_TEXT SECTION:_
--*--

Our review of Dogma: Special Edition, published September 24th, 2001, is also available.
Get 'touched' by an angel.
Dogma, the latest creation from director Kevin Smith (Chasing Amy, Mallrats, Clerks), is a rare movie that can be insightful and thought provoking while being irreverent and funny. The film takes a look at dogma and doctrines of the Catholic church and extrapolates on what are sometimes wild scenarios that result. Throwing in a few religious devices of their own, some borrowed from other religions, we have a film that is a comedic look at a Holy quest, more important than the Arthurian legends for the Grail. The resultant controversy from religious fundamentalists and devout Catholics was largely undeserved and perhaps actually helped the film's earnings in the end. The results are a film I greatly enjoyed and highly recommend, though this DVD is only a barebones version while we all await the greatly anticipated special edition in the fall.

--*--

_EXERCISE TASKS:_
A: List the earlier films by Kevin Smith that the Dogma review names in parentheses.
B: From the Dogma review, set down word for word the passage that opens with "Get 'touched' by" and closes with "in the fall.".
C: Resume the Dogma DVD review after its final sentence and write what comes next.

_RECORDS:_
--*--

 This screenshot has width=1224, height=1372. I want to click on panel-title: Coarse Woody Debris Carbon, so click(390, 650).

--*--

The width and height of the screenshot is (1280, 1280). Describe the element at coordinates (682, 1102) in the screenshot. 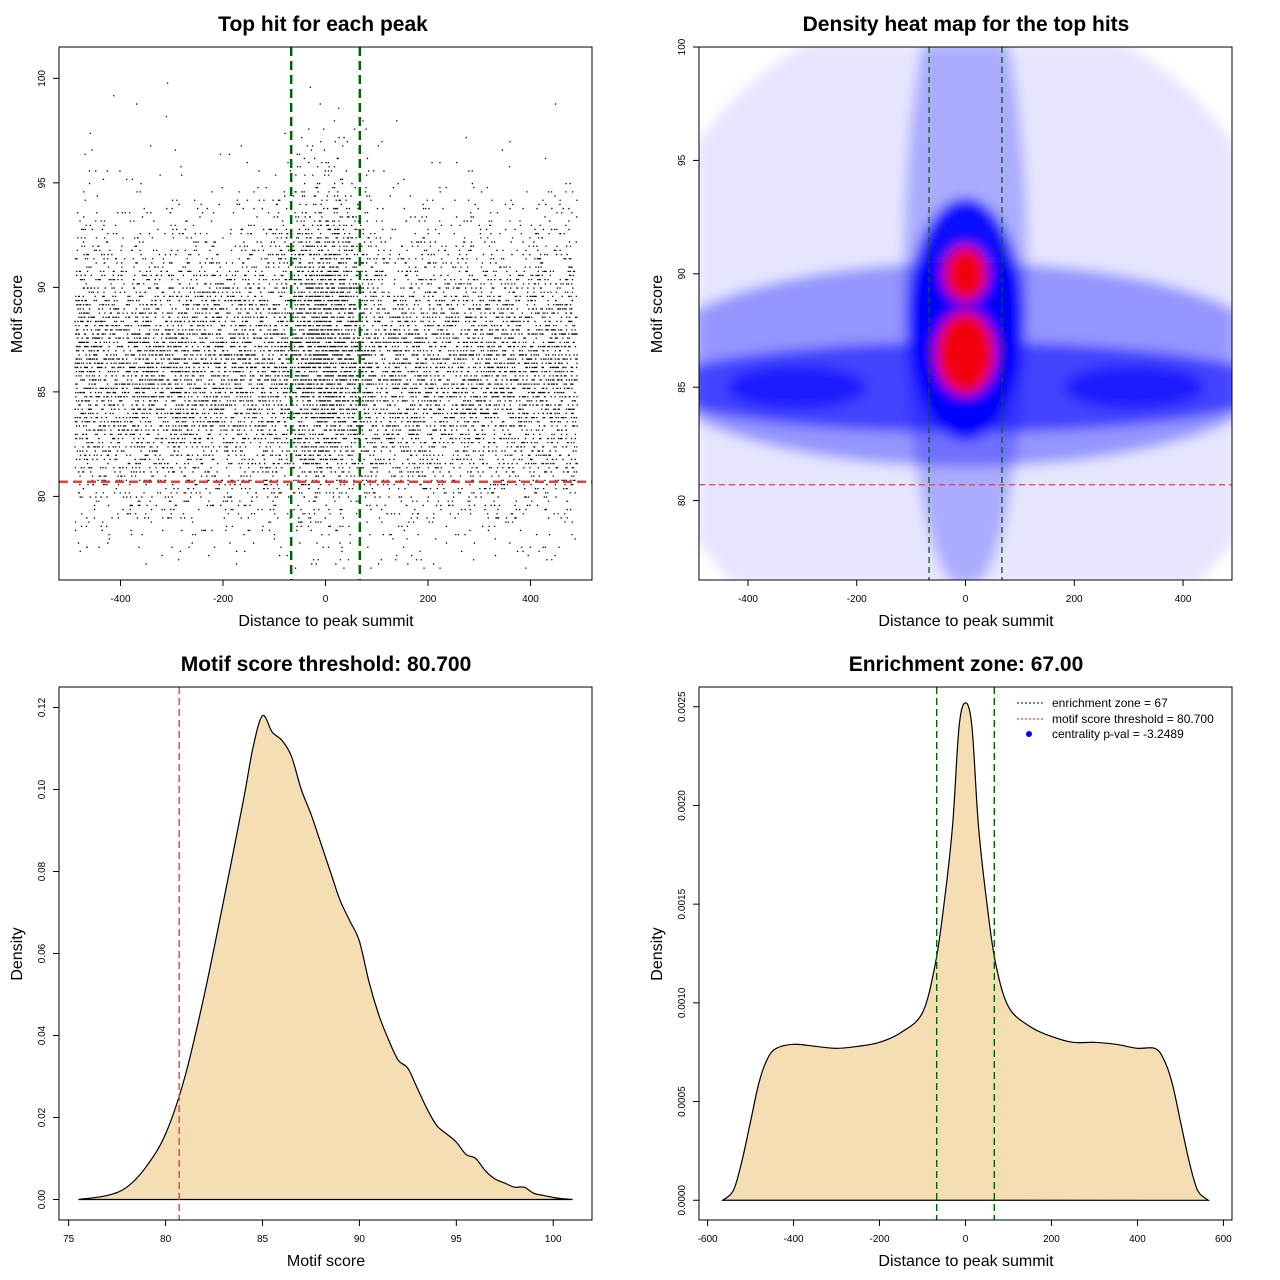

--*--

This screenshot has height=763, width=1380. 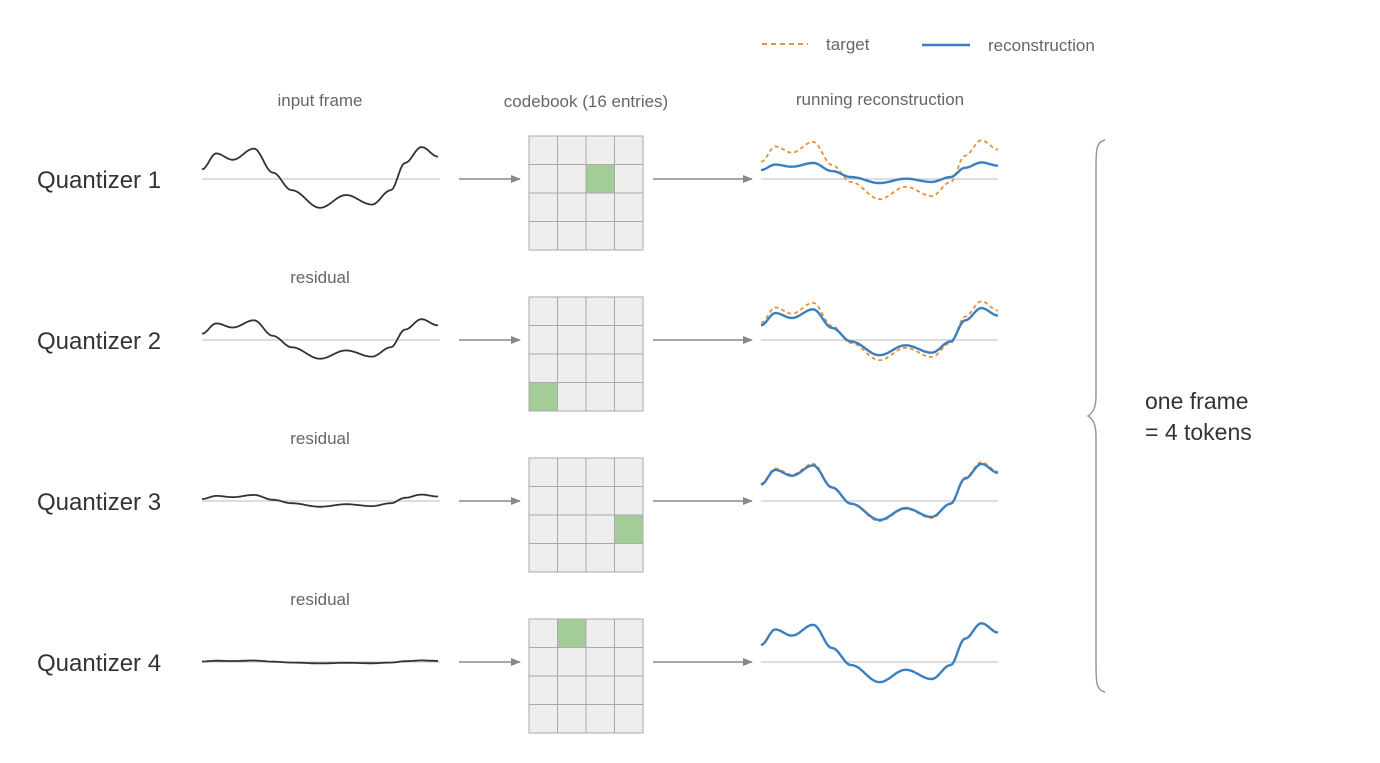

--*--

_EXPECTED OUTPUTS:_
A: Chasing Amy, Mallrats, Clerks

B:
Get 'touched' by an angel.
Dogma, the latest creation from director Kevin Smith (Chasing Amy, Mallrats, Clerks), is a rare movie that can be insightful and thought provoking while being irreverent and funny. The film takes a look at dogma and doctrines of the Catholic church and extrapolates on what are sometimes wild scenarios that result. Throwing in a few religious devices of their own, some borrowed from other religions, we have a film that is a comedic look at a Holy quest, more important than the Arthurian legends for the Grail. The resultant controversy from religious fundamentalists and devout Catholics was largely undeserved and perhaps actually helped the film's earnings in the end. The results are a film I greatly enjoyed and highly recommend, though this DVD is only a barebones version while we all await the greatly anticipated special edition in the fall.

C:
I loved the way the film mixes real theology with fantastic elements. Being a student of medieval history, I've been aware for a long time of the doctrine of plenary indulgences within the Catholic Church. In one of the church's many fairly despicable practices during those times, indulgences were a way for the church to generate revenue; the absolving of sin through buying it. Priests used to sell these routinely, promising that now all sins prior to the purchase were forgiven. I'm surprised we don't have a dot com company doing it today. At any rate, the film pivots on a fictional movement within the church to better it's image and allure to the public through the "Catholicism WOW" campaign headed by Cardinal Glick, played by George Carlin (Outrageous Fortune, Bill and Ted's Excellent Adventure, Bill and Ted's Bogus Journey). Besides a really stupid revamp of the Christ sigil into the "Buddy Christ," he has been given papal permission to bring back indulgences for the opening day of a new cathedral in New Jersey. Anyone stepping through the doors of that church on that day will automatically be forgiven of all sins. Another Catholic doctrine concerns God's agreement to follow the rules set down by the Church, when Christ told Peter "as you do on Earth I will do in Heaven" or words to that effect. This means God has to go along with even the indulgences.
Now we step to the fantastic. Two fallen angels named Bartleby (Ben Affleck, Good Will Hunting, Chasing Amy, Mallrats) and Loki (Matt Damon, Good Will Hunting, Saving Private Ryan, The Talented Mr. Ripley) were kicked out long ago from Heaven and God has stated that they shall never return. But with this loophole of plenary indulgence, the two see an opening to get back into Heaven. Once they are absolved of all sin, all they have to do is cut off their wings, therefore becoming human, and die and they will be able to go back to Heaven, defying God's decree. Unfortunately to do so would violate the infallibility precept of God and therefore undo all existence. In this universe anyway.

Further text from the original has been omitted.